WASHINGTON — Treasury Secretary Janet Yellen on Thursday defended President Joe Biden’s 2025 fiscal budget proposal as Republican senators said they feared taxes would rise for the middle class as the result of a law due to expire next year.
“For years, President Biden has vowed no tax increase on individuals earning less than $400,000,” Sen. Steve Daines, R-Mont., said during a Senate Finance Committee hearing where Yellen was testifying.
“And now President Biden is choosing to let the Tax Cuts and Jobs Act expire and increase the corporate tax rate, forcing American families and workers to bear the cost of these ‘woke’ policies,” Daines said, referencing clean energy policies under the 2022 Inflation Reduction Act.
Provisions of the TCJA — a landmark tax law proposed by the Trump administration and passed by Congress in 2017 — that are set to expire in 2025 include the child tax credit.
That credit allows taxpayers to reduce their tax bill by up to $2,000 per qualifying child, with an income threshold of up to $400,000 per family. An additional “other dependent credit” offers a tax credit of $500 to people with less than $400,000 in income who have qualified dependents who are ineligible for the child tax credit.
Biden’s budget will restore the expanded child tax credit, the White House has said.
“Would you agree that if the TCJA child tax credit provisions are not extended, this would also result in a tax hike for Americans making under $400,000?” Sen. Mike Crapo, R-Idaho, the committee’s ranking member, asked Yellen.
Yellen said that Biden has “committed to not raising taxes on households making under $400,000” and has expressed “a commitment to the importance of the Child Tax Credit, which has dramatically lowered child poverty.”

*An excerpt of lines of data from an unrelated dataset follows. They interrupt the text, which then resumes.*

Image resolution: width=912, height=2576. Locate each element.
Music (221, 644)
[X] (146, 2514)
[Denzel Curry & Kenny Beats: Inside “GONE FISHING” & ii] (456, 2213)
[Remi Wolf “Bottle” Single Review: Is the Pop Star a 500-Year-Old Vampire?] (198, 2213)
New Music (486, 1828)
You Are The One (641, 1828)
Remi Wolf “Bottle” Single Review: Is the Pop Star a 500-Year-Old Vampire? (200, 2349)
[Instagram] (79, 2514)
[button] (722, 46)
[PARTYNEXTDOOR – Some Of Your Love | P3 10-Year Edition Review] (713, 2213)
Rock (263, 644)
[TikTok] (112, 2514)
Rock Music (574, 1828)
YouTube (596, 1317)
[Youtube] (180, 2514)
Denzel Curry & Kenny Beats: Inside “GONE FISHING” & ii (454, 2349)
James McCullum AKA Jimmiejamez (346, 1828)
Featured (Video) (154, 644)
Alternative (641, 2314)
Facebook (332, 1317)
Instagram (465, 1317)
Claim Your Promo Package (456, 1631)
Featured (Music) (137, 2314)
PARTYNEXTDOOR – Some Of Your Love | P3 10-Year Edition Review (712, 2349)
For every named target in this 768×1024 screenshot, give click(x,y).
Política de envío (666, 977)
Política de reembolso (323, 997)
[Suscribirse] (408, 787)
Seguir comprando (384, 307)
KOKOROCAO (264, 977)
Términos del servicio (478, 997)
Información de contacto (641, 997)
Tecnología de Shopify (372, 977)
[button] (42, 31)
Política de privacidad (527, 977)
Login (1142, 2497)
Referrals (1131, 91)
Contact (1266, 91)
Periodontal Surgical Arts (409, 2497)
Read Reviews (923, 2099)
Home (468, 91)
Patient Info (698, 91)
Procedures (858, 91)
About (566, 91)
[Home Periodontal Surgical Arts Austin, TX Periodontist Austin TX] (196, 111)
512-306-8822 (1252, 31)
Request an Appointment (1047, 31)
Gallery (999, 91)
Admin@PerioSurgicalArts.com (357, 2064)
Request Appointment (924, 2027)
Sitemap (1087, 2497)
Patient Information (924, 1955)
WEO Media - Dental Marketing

The TCJA doubled the existing child tax credit to $2,000, and the 2021 American Rescue Plan temporarily upped the credit amount by $1,000-$1,600 during the pandemic, according to the National Conference of State Legislatures.
The credit helped drive down the child poverty rate by 46% in 2021, from 9.7% in 2020 to 5.2% in 2021— the lowest rate on record, according to the U.S. Census Bureau.
Biden’s $7.3 trillion spending proposal seeks to reduce the federal deficit by $3 trillion over the next decade without increasing taxes on Americans earning less than $400,000.
The budget would impose a minimum 25% tax rate on the unrealized income of the very wealthiest households and raise the IRA’s corporate alternative minimum tax for billion-dollar companies from 15% to 21%, while increasing the larger corporate tax rate to 28%.
House Republicans sought to pare down the deficit by around $14 trillion over the next decade with cuts to the Inflation Reduction Act with a separate budget resolution introduced earlier in March.
Lawmakers still have not settled on a permanent budget six months into the fiscal year, although a deal was reached this week to fund the Department of Homeland Security. It is the latest in a suite of funding bills to be considered ahead of a looming deadline Saturday to avert a government shutdown.